Что касается Марии Антоновны, то она увлеклась князем Гагариным и уехала с ним за границу, где и умерла в 1854 году. Император Александр Павлович нашёл утешение в «мистическом» общении с госпожой Крюденер, английскими квакерами и баронессой Буксгевен, в замужестве Татариновой. Александр I поселил её в Михайловском дворце, где когда-то с его ведома был убит император Павел. Хлыстовские радения посещали всё тот же князь А.Н. Голицын и даже сам император. А ещё через пять лет непонятно от чего скончался в Таганроге император Александр, и произошла первая репетиция Великой Революции в России. Репетиции затянулись на целое столетие, но в конце концов, постановка удалась.
Да, каких только чудес и преступлений не происходило при Дворе русско-германских императоров!
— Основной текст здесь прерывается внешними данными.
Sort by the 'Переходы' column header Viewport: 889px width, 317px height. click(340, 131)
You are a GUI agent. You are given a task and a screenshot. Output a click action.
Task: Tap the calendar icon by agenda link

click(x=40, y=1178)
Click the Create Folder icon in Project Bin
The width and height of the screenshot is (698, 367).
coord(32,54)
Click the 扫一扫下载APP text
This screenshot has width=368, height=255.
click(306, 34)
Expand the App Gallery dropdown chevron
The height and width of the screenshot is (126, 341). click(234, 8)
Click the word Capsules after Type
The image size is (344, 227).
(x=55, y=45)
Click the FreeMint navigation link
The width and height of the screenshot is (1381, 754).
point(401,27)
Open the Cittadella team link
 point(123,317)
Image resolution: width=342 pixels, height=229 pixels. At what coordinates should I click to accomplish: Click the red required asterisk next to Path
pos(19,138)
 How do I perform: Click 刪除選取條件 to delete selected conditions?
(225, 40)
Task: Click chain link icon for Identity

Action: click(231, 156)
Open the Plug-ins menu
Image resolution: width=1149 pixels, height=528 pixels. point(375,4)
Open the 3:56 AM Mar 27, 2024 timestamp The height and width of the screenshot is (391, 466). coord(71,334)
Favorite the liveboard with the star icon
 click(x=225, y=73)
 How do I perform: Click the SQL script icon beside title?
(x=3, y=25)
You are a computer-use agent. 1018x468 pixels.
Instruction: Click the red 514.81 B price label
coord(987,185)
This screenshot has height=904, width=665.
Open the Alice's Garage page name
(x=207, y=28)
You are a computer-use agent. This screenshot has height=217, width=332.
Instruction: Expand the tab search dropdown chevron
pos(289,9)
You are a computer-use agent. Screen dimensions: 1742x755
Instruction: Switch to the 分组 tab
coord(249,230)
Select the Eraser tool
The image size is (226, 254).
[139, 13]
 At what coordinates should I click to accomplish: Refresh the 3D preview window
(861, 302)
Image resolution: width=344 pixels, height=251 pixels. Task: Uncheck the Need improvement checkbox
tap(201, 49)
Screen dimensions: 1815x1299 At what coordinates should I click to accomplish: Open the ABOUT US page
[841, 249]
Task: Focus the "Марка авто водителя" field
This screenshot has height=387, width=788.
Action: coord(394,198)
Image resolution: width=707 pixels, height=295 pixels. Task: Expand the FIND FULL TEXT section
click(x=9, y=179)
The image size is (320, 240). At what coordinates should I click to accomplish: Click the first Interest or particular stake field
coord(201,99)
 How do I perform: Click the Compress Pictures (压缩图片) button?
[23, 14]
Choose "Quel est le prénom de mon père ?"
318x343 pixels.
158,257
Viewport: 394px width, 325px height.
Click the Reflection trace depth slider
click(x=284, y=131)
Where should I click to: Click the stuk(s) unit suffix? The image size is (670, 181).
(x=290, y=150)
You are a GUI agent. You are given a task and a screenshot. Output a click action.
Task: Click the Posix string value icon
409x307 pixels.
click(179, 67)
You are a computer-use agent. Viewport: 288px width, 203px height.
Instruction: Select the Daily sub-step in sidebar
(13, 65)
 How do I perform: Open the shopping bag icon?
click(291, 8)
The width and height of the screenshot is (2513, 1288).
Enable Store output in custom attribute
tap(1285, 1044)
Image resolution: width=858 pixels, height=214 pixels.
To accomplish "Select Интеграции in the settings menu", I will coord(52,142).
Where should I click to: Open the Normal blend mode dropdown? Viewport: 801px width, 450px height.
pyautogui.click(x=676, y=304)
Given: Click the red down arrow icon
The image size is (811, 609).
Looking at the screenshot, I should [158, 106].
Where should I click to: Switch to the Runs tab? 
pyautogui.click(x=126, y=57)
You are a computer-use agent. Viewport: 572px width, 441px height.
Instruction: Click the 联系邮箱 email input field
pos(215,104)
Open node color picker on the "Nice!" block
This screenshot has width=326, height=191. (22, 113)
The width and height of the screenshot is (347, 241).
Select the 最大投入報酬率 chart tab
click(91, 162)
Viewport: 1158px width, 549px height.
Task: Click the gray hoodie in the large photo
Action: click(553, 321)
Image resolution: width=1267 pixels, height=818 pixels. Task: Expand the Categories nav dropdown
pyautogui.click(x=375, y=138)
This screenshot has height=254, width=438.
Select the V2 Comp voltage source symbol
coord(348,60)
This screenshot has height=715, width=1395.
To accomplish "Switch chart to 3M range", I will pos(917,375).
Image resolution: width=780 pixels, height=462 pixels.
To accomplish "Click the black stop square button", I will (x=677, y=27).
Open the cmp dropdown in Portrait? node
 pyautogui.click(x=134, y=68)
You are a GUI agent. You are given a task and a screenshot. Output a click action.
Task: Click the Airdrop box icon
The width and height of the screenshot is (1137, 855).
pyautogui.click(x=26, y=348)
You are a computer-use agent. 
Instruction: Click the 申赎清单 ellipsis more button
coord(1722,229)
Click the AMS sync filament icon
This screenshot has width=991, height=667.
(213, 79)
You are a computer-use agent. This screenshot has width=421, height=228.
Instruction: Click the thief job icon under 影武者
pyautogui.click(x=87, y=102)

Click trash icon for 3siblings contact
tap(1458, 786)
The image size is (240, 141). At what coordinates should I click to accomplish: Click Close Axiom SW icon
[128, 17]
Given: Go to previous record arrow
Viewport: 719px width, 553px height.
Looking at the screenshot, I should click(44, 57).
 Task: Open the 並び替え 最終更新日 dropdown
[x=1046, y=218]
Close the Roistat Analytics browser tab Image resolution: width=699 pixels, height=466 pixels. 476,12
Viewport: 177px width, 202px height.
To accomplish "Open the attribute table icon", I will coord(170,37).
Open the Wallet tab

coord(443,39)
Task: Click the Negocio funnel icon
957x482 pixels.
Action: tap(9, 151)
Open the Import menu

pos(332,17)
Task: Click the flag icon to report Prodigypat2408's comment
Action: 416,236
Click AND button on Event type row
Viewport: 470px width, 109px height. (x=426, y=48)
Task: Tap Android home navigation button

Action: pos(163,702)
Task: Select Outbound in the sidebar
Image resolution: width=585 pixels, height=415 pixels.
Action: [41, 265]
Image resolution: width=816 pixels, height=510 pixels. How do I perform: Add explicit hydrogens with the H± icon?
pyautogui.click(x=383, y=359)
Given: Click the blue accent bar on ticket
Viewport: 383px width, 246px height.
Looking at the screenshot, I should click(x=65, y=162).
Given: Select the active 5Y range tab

В тот вечер Мария Михайловна решила на всякий случай снять копии, потому что уже не надеялась на безопасность хранения. На следующий день она отпросилась у начальства для работы в библиотеке и, захватив папки с собой, уехала в Москву. В те времена ксероксы не стояли на каждом углу, мало того, даже в тех учреждениях, где они имелись, ксерокопирование находилось под строжайшим контролем «первого отдела» и ксерить разрешали только самую необходимую документацию. Понятное дело, что любой контроль можно обойти. Ближайшая подруга Маши, Ирина Афанасьевна, работала архитектором в проектном институте. Там ксероксы были, и можно было скопировать всё, что угодно, заплатив копировальщику определенную сумму. И довольно дёшево брали: всего 4 копейки за лист А 4.
Прямо с вокзала она позвонила Ире, они договорились встретиться у ближайшей к её институту станции метро, и в тот же день к вечеру Маша получила копии. Теперь она могла изучать документы не только в Сурминове, но и дома, чем она и занималась весь сентябрь. Она перемежала эти занятия походами в Ленинку и обнаружила, что в середине XIX века по интересующей её теме было опубликовано немало статей. Так что постепенно ей удалось кое в чем разобраться. Но, к глубокому сожалению Автора, то, что она узнала о Новом Израиле и Ищущих Манну рыцарях Розового креста, неуместно пересказывать на страницах романа. Строго говоря, эту главу надо бы исключить, так как она ни к селу, ни к городу. Надо бы, да жаль.
Так что ограничимся тем, что поставим точку и вернёмся в Сурминово, чтобы посмотреть, чем заняты «новые рыцари».